Fresh off his stint as the Chief Security Officer (CISO) of the Central Intelligence Agency (CIA), William MacMillan joined Salesforce earlier this year as the Senior Vice President of Information Security.
To close out Cybersecurity Awareness Month, MacMillan sat down with us to share thoughts and observations from the digital front lines — working with Salesforce customers to secure their data. He explained why cybersecurity is now a C-suite issue, and that every business needs to learn how to see around corners to stay ahead of cyber threats.
Q. How do you explain the paradigm shift of cybersecurity from an IT problem to C-suite priority?
Cybersecurity is not a tech risk. It’s a business risk. Leaders around the industry used to say, “I have technical people who will deal with all that for me.” Today, nobody gets to abstract themselves out of this conversation.
I see this light bulb going off for companies — cybersecurity needs to be actively managed by the leadership team just like any other business risk.
At Salesforce, trust is our No.1 value, which means everybody is incorporating cyber risk and cyber conversations into whatever they’re doing. Security isn’t just handled in specialized pockets, it’s woven into everything we do.
In the physical world, we look both ways before crossing the street. And at every company, from senior leadership through the entire workforce, nobody should get a pass on cyber risk – everyone needs to take the necessary steps to cross to safety.William MacMillan
Q. How can companies be more proactive about cybersecurity?
You shouldn’t ever abandon compliance, but companies need to evolve from meeting baseline compliance requirements to engaging in more risk management-driven work.
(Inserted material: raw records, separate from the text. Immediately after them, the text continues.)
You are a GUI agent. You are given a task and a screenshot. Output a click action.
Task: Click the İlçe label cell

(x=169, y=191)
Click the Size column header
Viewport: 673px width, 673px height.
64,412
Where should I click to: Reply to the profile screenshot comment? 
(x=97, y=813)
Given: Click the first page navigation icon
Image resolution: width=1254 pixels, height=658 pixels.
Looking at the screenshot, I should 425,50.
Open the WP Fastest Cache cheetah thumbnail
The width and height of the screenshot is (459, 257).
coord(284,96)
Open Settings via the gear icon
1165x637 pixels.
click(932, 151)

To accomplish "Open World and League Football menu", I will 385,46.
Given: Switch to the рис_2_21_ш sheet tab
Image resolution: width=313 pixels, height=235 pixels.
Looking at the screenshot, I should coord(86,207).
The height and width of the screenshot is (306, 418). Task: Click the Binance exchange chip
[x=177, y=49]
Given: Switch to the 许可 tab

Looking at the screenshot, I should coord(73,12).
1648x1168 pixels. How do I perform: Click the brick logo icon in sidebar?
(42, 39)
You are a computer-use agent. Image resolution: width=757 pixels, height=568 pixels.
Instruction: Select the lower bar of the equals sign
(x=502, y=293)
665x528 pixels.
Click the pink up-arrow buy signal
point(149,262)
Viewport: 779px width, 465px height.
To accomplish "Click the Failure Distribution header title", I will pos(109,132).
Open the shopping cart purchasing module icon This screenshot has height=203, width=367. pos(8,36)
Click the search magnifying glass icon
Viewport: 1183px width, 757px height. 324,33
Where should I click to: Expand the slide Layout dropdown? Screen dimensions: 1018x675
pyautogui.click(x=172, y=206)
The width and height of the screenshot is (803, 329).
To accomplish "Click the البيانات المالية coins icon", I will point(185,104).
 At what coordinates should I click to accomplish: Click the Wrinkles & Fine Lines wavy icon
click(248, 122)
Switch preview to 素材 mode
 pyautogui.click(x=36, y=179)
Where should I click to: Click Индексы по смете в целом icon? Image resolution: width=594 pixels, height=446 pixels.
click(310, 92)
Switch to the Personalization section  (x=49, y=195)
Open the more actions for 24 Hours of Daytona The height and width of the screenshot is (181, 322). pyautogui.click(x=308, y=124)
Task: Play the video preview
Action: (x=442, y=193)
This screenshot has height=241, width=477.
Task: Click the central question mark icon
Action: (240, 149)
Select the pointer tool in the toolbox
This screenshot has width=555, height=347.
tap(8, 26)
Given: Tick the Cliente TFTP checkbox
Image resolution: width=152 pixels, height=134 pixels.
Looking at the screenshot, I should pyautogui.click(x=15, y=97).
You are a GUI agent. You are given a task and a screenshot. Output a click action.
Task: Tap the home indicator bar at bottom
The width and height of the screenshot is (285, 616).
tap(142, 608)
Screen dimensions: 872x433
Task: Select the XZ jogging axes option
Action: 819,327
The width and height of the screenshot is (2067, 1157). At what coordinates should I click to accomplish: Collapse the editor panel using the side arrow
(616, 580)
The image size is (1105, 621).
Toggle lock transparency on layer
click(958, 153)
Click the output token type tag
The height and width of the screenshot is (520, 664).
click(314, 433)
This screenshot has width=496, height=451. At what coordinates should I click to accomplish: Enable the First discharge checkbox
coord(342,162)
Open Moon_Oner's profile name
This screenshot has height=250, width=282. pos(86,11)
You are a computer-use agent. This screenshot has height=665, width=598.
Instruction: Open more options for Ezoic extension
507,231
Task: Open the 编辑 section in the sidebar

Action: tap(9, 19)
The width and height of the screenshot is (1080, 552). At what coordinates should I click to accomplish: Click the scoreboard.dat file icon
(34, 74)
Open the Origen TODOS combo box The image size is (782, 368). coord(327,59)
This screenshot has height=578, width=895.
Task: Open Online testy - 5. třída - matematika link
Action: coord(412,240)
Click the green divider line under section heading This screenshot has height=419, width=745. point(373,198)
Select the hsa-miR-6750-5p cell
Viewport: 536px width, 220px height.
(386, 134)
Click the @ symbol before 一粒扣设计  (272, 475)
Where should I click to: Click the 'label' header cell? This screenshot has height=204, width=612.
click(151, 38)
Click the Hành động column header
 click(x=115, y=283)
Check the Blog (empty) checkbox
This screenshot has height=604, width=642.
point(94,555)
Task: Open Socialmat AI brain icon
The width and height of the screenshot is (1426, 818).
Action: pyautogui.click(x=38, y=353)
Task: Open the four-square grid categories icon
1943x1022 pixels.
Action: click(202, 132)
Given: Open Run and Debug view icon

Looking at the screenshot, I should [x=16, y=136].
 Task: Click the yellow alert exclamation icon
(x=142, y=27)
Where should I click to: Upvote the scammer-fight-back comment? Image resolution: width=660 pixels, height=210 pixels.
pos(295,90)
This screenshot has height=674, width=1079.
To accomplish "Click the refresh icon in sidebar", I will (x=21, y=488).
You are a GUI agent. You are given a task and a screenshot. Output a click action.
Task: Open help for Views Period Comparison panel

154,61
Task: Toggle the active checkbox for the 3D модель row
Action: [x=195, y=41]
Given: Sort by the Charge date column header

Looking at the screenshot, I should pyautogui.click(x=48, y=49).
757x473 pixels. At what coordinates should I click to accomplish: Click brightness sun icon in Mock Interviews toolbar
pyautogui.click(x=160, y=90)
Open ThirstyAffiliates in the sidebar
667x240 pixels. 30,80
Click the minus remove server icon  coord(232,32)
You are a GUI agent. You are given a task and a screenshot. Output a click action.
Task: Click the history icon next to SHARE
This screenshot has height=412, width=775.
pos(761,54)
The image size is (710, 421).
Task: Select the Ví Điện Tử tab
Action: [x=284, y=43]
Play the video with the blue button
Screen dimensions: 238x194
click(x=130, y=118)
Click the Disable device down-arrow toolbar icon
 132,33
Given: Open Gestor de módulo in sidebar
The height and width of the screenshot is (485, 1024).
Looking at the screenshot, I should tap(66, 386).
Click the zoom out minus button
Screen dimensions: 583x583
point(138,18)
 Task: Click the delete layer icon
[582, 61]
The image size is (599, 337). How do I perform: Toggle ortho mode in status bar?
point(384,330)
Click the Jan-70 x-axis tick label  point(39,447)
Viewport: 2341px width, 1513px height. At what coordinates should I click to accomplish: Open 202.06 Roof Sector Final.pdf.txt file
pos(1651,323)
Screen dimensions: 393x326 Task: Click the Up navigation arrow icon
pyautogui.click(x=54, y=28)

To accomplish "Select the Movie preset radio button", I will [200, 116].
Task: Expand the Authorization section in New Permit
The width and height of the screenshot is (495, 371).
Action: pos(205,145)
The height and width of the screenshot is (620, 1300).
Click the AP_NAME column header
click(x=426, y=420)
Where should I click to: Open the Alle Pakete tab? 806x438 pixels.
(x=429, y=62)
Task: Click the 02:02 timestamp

On a broader level, as cybersecurity practitioners, our most sacred duty is to present the risk information to the business decision makers so they can contextualize the risk data in a way that helps them act. In practice, this means looking at specific risks in context with your products, market, and growth – and conducting a cost-benefit analysis. The same cybersecurity risk at a startup sneaker company will be prioritized differently than at a big healthcare company, but you need to have the information to be able to take action.
If you’re constantly measuring your risks and doing threat modeling, then you can develop strategies to buy down that risk as inexpensively as you possibly can through your systems and people.
Q. What’s an example of evolving your security from compliance-driven to risk management-driven?
Let’s say you have a compliance-driven requirement to put antivirus on every computer in your company. It may be tempting to install a free antivirus product and be done with it – after all, the compliance obligation has been met.
But a risk management-driven security program would look at all of those computers and decide which ones are most likely to be compromised – then spend money on a security product that goes above and beyond those baseline requirements for those specific computers.
One way to think of this is that compliance can be binary – you’ve met the requirement or you haven’t – but security work is never done. A risk focused security approach is always acting on new data to buy down additional risks for the organization.
If you want to have a trust-first culture, you need to put sophisticated security systems in place and consistently engage your people to support a culture of security and trust.William Macmillan
Q. You mentioned threat modeling. What does that mean?
“Threat modeling” is getting clear on what threats are actually a problem for your organization, and then matching those up against the real vulnerabilities and weaknesses that you can see.
The art and science of cyber threat analysis is having a golden moment right now because it comes back to identifying operable risk data put into context. It’s looking at what is actually threatening your organization.
As a startup sneaker manufacturer selling fast fashion, you may not care deeply about nation states stealing your intellectual property. But should you spend for risk concerns? Absolutely. Because anywhere where there are human beings interacting with digital workflows, and dealing with things like billing and shipping, fraud can become a problem, right?
Q. You previously worked as the Chief Information Security Officer at the CIA. What have you learned throughout your career about how to create a culture of trust?
If you want to have a trust-first culture, you need to put sophisticated security systems in place and consistently engage your people to support a culture of security and trust.
At Salesforce, we like to educate our workforce about real-world examples that we see, whether it’s flagging an example of an email with phishing links or sharing a peek into deeper-dive stuff like finding malware on an old server.
The reality is that sophisticated threat actors are going to find a human somewhere in the workflow that is a softer spot to attack than the technology ecosystem, so you need to stay on top of educating your teammates.
And at the highest level, having senior leaders reinforce the importance of trust, and taking time to speak with employees about these issues can’t be underestimated. We open every Salesforce all-hands meeting with a mention of trust as our No. 1 value, and our strong culture of security awareness begins on day one for all of our employees.
Q. Your vision for better cybersecurity runs deep, but if you could tell enterprises to do just one thing, what would it be?
One of the most important, and simplest, cybersecurity best practices is enabling multi-factor authentication (MFA) to secure access to user accounts. MFA asks the user to take an extra step in the login process every time they log in, but provides an extra layer of protection from intruders that is very difficult to get around.
We lovingly call this “cyber hygiene” because it’s a best practice that’s as easy (and important) as washing your hands. These best practices are part of a defense in depth strategy — a strategy that ensures there are multiple layers of security so that if one layer fails, another will be there to protect everything.